Cette étude comparée de deux essors industriels - celui des desserts à la crème et du septième art - fondés sur un non-sens économique et une mécanique du running gag, résume bien la visée de cet essai fictif :
Prendre à revers l'esprit de sérieux. L'auteur n'en soulève pas moins des questions d'ordre métaphysiques. Prenant au pied de la lettre une phrase attribuée à Stan Laurel - «On a voulu faire en sorte que chaque tarte ait un sens»-, Senges imagine, sur les plateaux de tournage, le rôle inédit des « significateurs » de tartes...
Au terme de cette facétieuse démonstration, c'est la recherche même d'un quelconque « message » dans l'esthétique du burlesque qui finit par être réfutée, au bénéfice d'un éloge de la fuite en avant accidentelle.

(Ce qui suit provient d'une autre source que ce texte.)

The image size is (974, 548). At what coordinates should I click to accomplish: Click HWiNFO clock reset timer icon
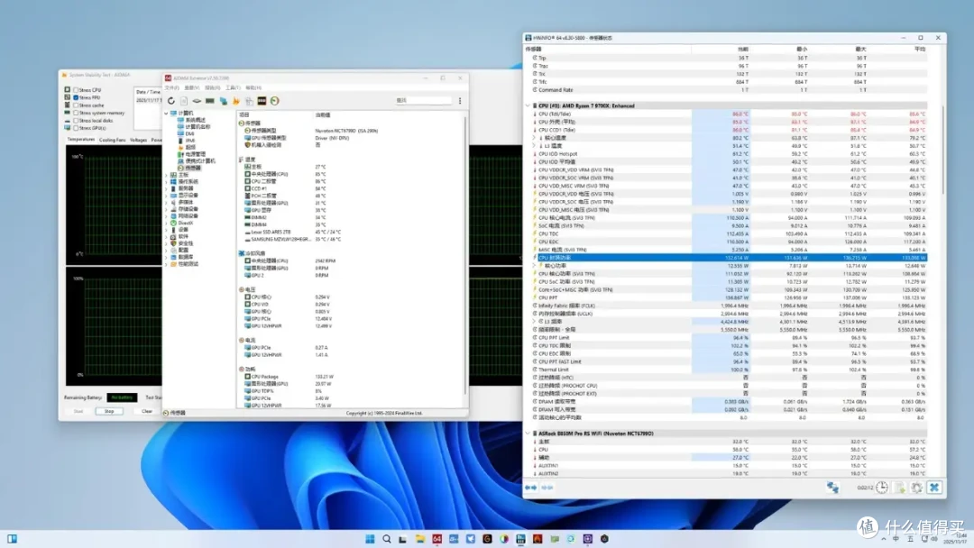(881, 488)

Le dixième opus de Pierre Senges peut se lire comme un traité de sémiotique gourmande ou un retour aux sources comiques du cinéma muet, mais il est aussi une machine de guerre contre ces significateurs, anciens ou modernes, qui voudraient enfermer chaque oeuvre d'art dans leur grille d'interprétation. Sous des airs loufoques, il finit par prêter à ce lancé de crème fouettée toute sa gravité, au sens propre et figuré, celle d'un « pitre sérieux » conjurant par le rire le non-sens universel.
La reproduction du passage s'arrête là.